*Items on finding words and elements*:
[Begin]
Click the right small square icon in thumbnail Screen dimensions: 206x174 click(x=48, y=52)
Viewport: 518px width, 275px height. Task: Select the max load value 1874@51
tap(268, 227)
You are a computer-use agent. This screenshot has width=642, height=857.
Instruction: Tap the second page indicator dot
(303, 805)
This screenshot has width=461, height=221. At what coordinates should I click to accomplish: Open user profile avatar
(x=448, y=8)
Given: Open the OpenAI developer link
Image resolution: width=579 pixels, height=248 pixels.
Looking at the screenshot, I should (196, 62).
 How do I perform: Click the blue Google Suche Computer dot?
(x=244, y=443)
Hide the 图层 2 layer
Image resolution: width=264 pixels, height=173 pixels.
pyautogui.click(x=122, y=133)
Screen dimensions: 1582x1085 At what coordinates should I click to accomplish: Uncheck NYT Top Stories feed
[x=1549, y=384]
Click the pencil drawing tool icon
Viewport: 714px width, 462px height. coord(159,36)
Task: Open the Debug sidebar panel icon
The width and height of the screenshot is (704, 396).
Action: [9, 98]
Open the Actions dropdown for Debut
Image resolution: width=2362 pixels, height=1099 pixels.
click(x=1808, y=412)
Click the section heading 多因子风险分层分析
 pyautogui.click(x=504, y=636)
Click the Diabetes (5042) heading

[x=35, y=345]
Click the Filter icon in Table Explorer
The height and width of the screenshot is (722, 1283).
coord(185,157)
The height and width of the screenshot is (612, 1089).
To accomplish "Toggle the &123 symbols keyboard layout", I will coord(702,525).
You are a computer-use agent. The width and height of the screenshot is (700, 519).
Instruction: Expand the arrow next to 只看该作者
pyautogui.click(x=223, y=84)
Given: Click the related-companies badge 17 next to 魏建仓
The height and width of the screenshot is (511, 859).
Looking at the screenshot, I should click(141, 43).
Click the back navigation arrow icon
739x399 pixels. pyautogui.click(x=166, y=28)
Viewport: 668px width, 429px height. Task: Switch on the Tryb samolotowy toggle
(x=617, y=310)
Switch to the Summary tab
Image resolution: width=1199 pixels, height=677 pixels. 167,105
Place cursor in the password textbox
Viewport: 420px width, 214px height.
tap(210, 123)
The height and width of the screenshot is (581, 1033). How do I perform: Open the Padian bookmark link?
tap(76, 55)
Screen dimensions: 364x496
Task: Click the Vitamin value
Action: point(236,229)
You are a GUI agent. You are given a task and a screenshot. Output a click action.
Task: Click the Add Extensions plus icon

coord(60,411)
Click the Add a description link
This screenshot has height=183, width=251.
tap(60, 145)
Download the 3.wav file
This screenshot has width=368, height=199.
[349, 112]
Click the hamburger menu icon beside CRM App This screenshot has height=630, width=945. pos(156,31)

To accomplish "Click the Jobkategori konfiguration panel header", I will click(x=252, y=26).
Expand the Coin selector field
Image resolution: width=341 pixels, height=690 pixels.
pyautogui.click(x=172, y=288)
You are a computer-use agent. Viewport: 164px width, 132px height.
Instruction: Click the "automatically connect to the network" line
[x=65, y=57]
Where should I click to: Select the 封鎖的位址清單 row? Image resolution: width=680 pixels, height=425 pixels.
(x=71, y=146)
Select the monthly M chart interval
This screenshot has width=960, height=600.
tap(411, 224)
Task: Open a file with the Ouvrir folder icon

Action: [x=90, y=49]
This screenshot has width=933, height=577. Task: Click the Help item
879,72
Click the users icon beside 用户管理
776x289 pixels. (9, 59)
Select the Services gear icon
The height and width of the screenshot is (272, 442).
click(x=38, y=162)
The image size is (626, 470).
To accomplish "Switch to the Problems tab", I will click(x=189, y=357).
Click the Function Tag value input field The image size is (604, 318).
[End]
*Your task*: Output the items above exactly as they appear, starting at the line that contains "Given: Open the OpenAI developer link" and ending at the line that contains "I will coord(702,525).".

*Complete response*:
Given: Open the OpenAI developer link
Image resolution: width=579 pixels, height=248 pixels.
Looking at the screenshot, I should (196, 62).
 How do I perform: Click the blue Google Suche Computer dot?
(x=244, y=443)
Hide the 图层 2 layer
Image resolution: width=264 pixels, height=173 pixels.
pyautogui.click(x=122, y=133)
Screen dimensions: 1582x1085 At what coordinates should I click to accomplish: Uncheck NYT Top Stories feed
[x=1549, y=384]
Click the pencil drawing tool icon
Viewport: 714px width, 462px height. coord(159,36)
Task: Open the Debug sidebar panel icon
The width and height of the screenshot is (704, 396).
Action: [9, 98]
Open the Actions dropdown for Debut
Image resolution: width=2362 pixels, height=1099 pixels.
click(x=1808, y=412)
Click the section heading 多因子风险分层分析
 pyautogui.click(x=504, y=636)
Click the Diabetes (5042) heading

[x=35, y=345]
Click the Filter icon in Table Explorer
The height and width of the screenshot is (722, 1283).
coord(185,157)
The height and width of the screenshot is (612, 1089).
To accomplish "Toggle the &123 symbols keyboard layout", I will coord(702,525).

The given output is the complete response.